Work request —
In the insider trading passage below, write out again the part between "Insider Trading and" and "SEC sense) information.", inclusive, substituting "Securities and Exchange Commission" for "SEC".

Source document —
Content starts

Insider Trading and Inside Information
tcmay@got.net (Timothy C. May) writes:
And, how can someone who acts on overheard information--as in the elevator example Sandy cited--be charged with any crime? Unless they are "insiders," covered by SEC rules about trading, they are free to act on essentially anything they hear. "He who hesitates to act on inside information is lost."
(To elaborate on this: I was never classified as an "insider" during my time at Intel, and I certainly bought and sold the stock based on what products and news I knew was coming out or what rumors I'd heard. Only a select group of executives and staff in the specific departments generating earnings announcements, auditing, etc., were covered. And senior executives are covered by various rules about trading stocks. And family members and friends may be covered, if they learn of "inside" (in the SEC sense) information.

Content ends

Excerpted data —
Content starts

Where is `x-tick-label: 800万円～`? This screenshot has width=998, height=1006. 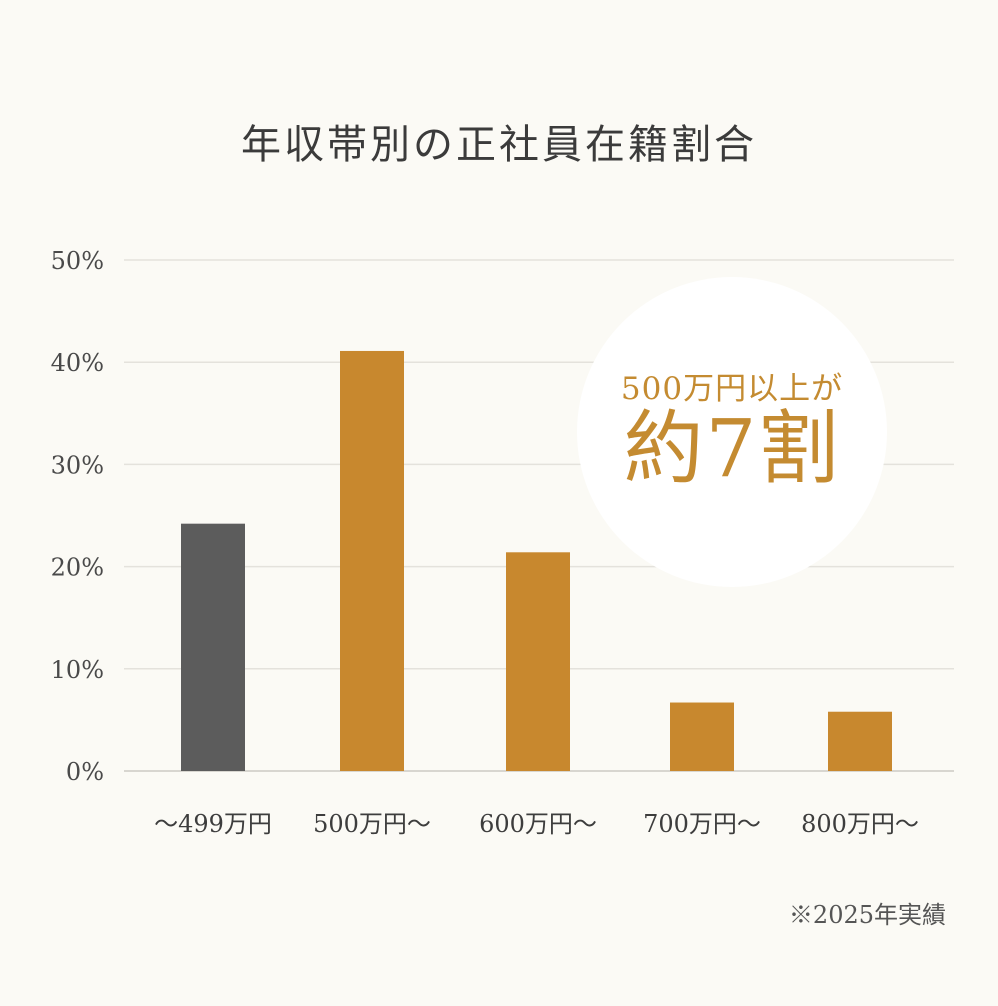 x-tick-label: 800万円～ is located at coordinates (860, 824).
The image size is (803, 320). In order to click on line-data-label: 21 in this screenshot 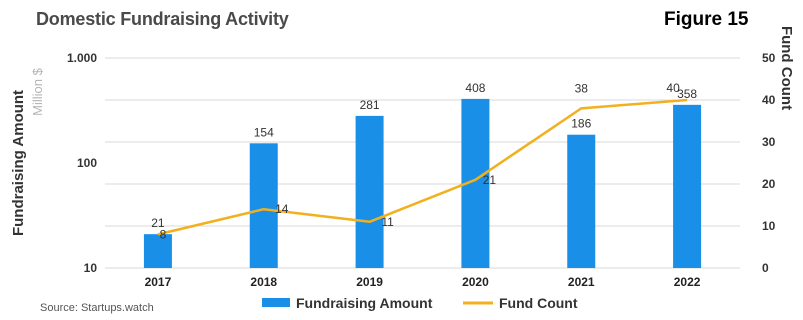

Content ends
Content starts

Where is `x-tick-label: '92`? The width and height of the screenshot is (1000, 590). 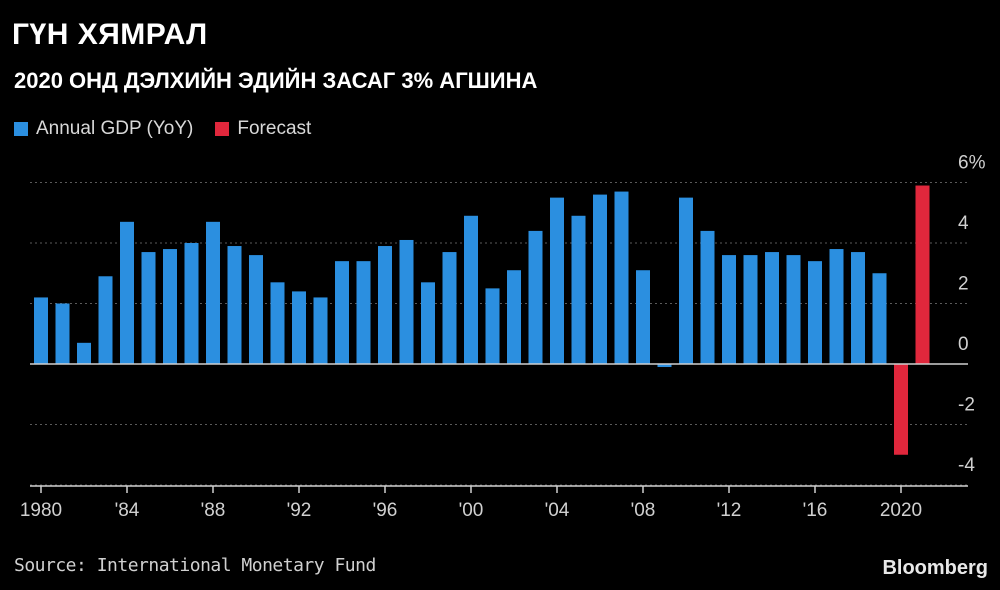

Content ends

Completed task —
Insider Trading and Inside Information
tcmay@got.net (Timothy C. May) writes:
And, how can someone who acts on overheard information--as in the elevator example Sandy cited--be charged with any crime? Unless they are "insiders," covered by Securities and Exchange Commission rules about trading, they are free to act on essentially anything they hear. "He who hesitates to act on inside information is lost."
(To elaborate on this: I was never classified as an "insider" during my time at Intel, and I certainly bought and sold the stock based on what products and news I knew was coming out or what rumors I'd heard. Only a select group of executives and staff in the specific departments generating earnings announcements, auditing, etc., were covered. And senior executives are covered by various rules about trading stocks. And family members and friends may be covered, if they learn of "inside" (in the Securities and Exchange Commission sense) information.